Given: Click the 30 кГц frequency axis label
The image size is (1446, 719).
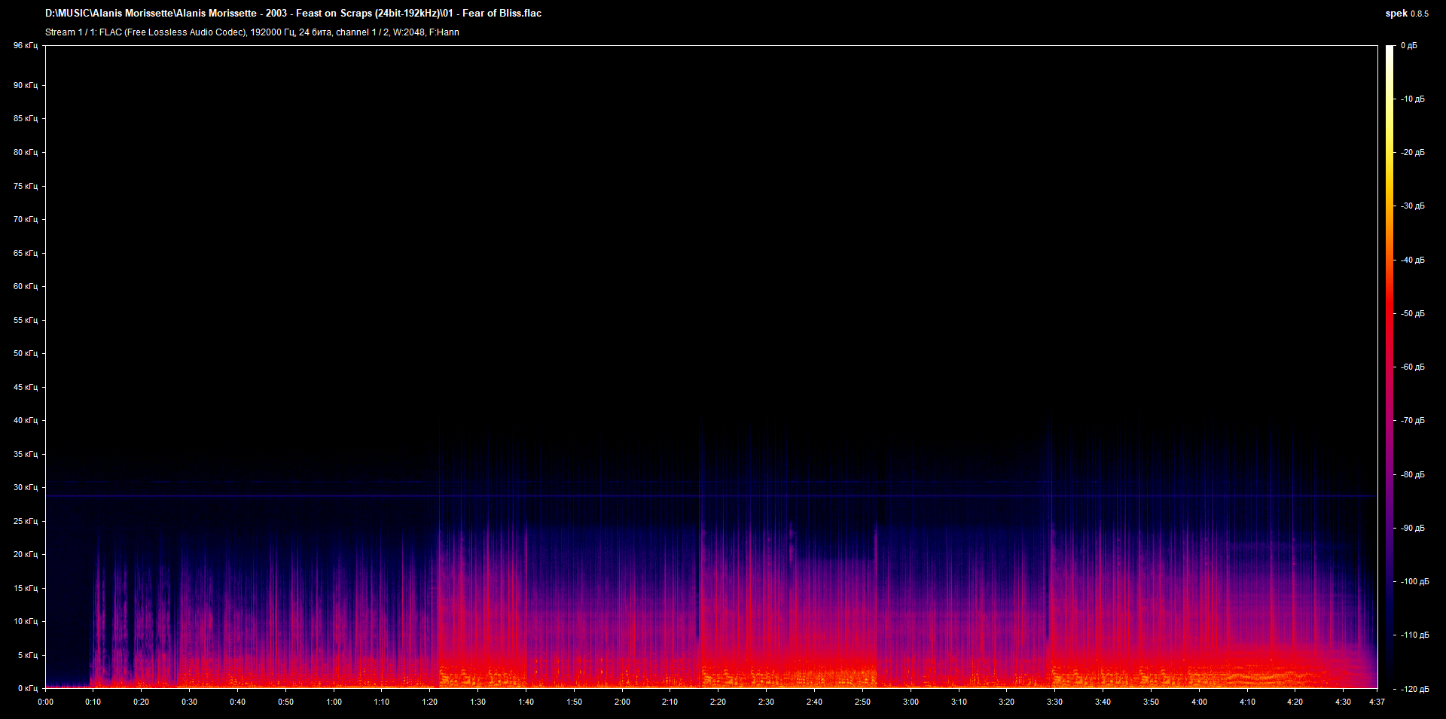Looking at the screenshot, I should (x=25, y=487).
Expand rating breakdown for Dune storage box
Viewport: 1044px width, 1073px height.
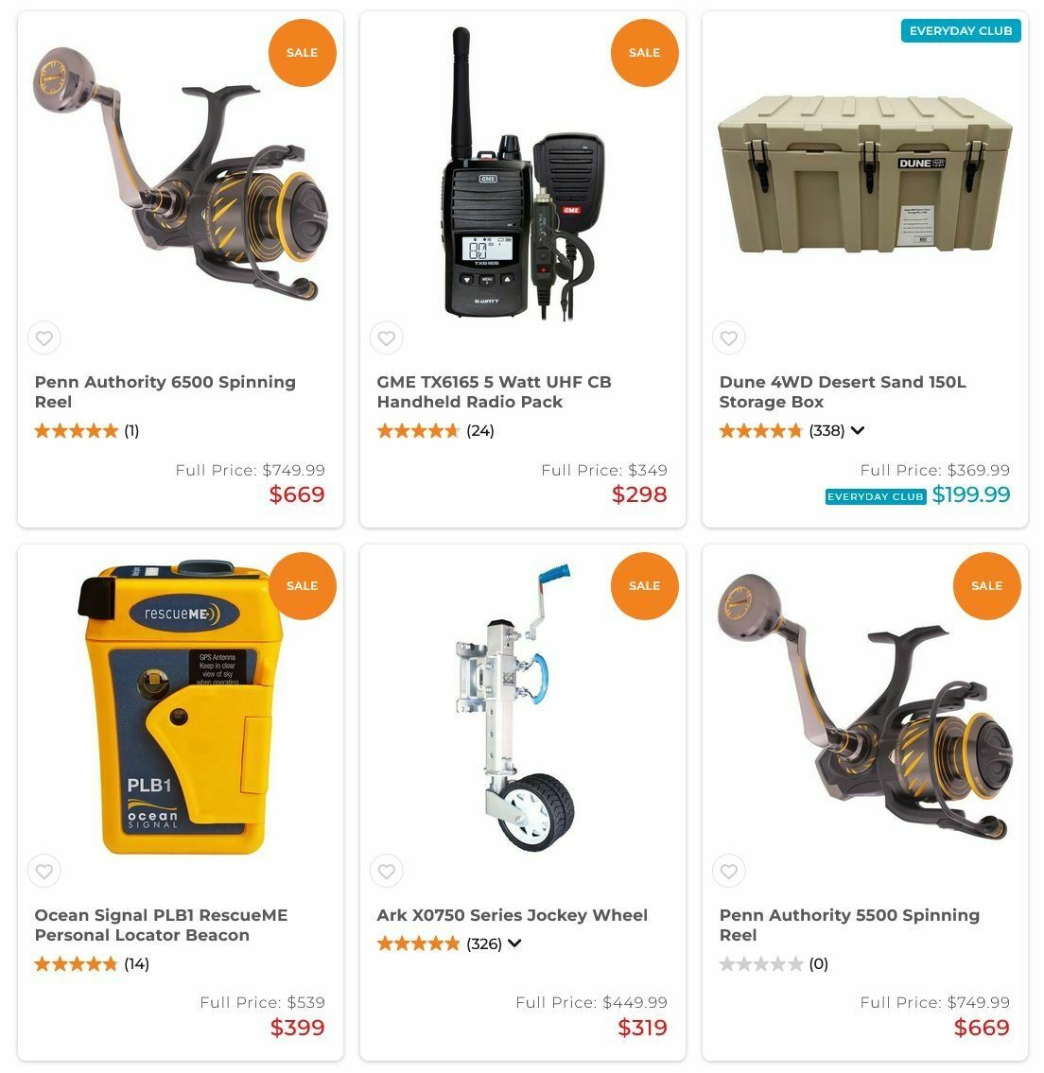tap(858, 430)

==

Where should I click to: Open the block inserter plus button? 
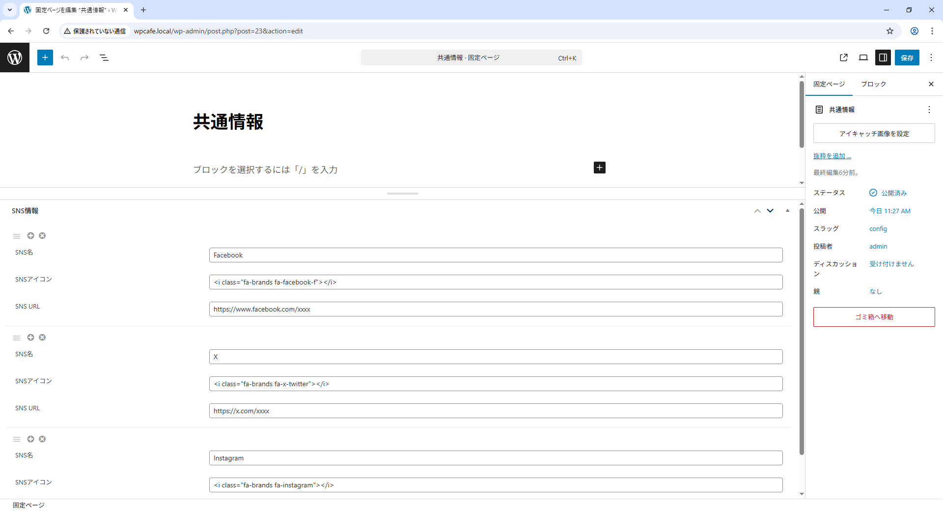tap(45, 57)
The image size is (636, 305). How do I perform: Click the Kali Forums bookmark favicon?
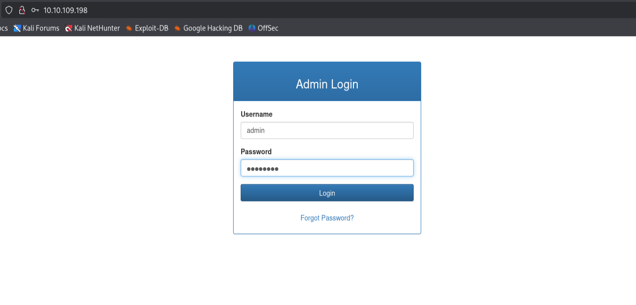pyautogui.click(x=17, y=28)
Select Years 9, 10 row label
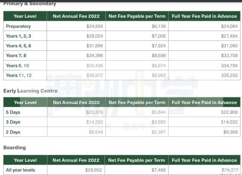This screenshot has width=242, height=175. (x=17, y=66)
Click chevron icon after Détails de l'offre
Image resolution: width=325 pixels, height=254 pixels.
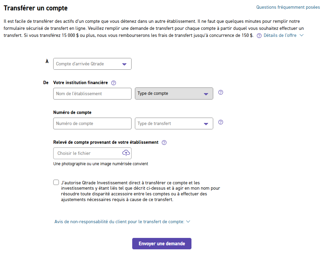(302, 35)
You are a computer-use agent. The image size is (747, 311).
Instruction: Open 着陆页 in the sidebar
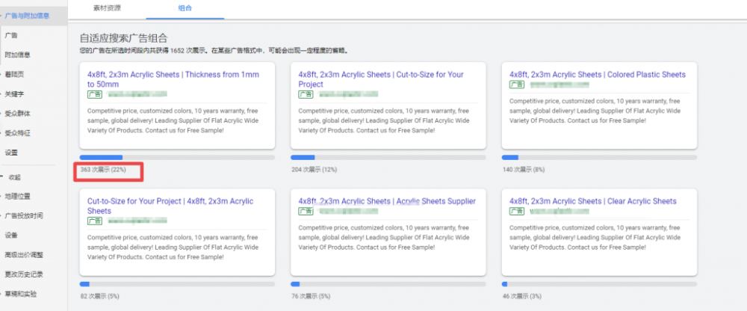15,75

---

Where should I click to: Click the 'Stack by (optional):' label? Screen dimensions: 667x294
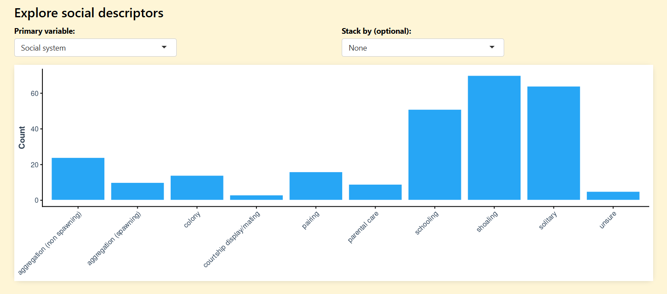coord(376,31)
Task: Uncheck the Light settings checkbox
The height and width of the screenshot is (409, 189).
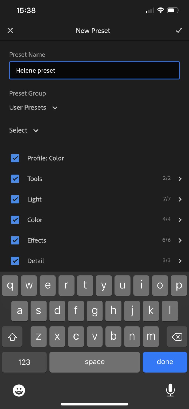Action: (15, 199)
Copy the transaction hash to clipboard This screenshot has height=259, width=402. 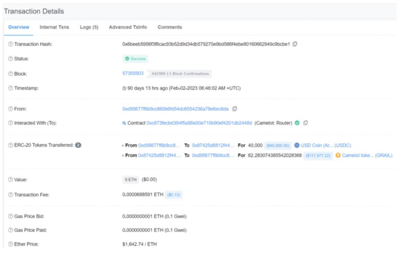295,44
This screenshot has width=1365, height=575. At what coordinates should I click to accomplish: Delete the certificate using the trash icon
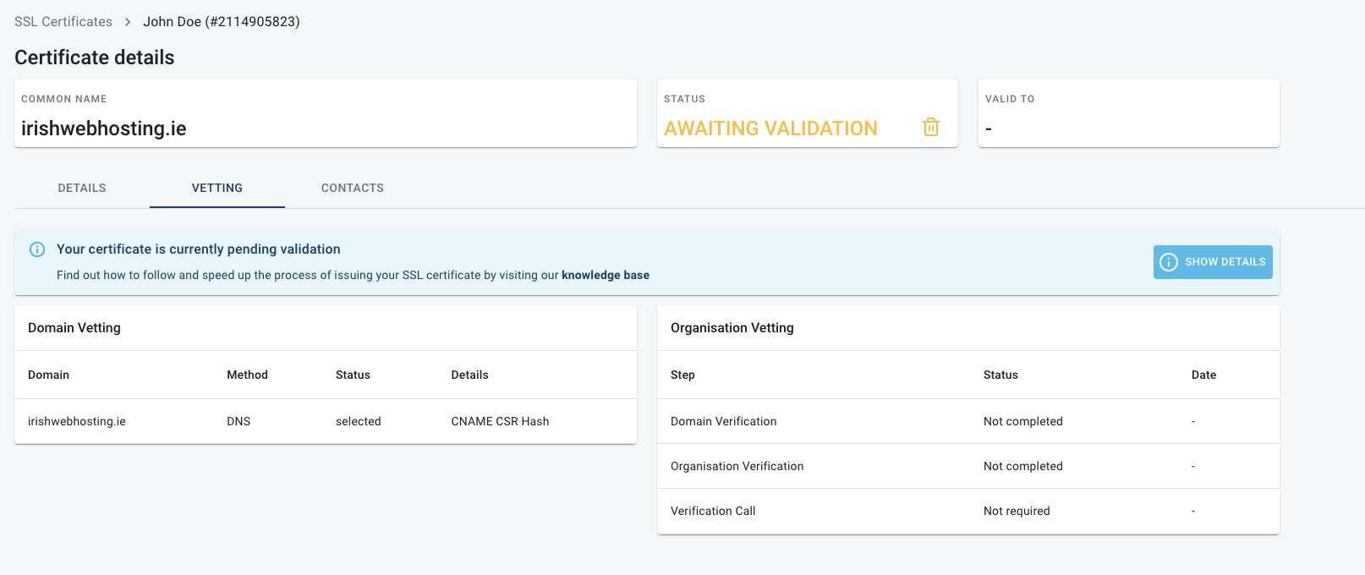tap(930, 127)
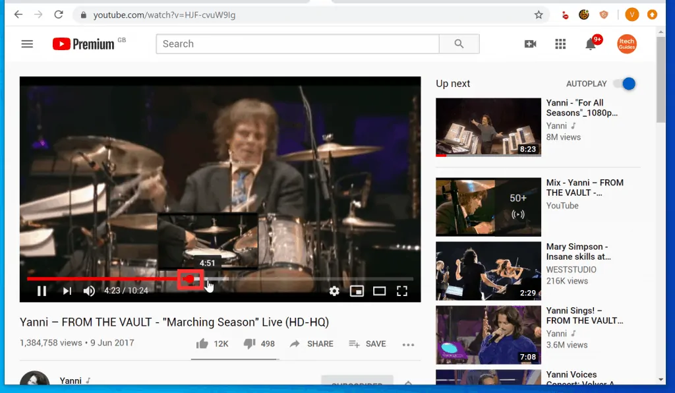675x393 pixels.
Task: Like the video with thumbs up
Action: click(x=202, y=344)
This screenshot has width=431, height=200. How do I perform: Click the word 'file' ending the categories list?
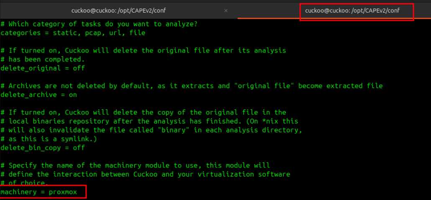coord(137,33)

What the exercise asks: Write down exactly what the lines above say, from the line holding "Select Years 9, 10 row label" through the line holding "You are a computer-use", and nothing more. Do not copy the pictures.

Written solution:
Select Years 9, 10 row label
This screenshot has width=242, height=175. (x=17, y=66)
Click chevron icon after Détails de l'offre
Image resolution: width=325 pixels, height=254 pixels.
(302, 35)
You are a computer-use agent. The image size is (747, 311).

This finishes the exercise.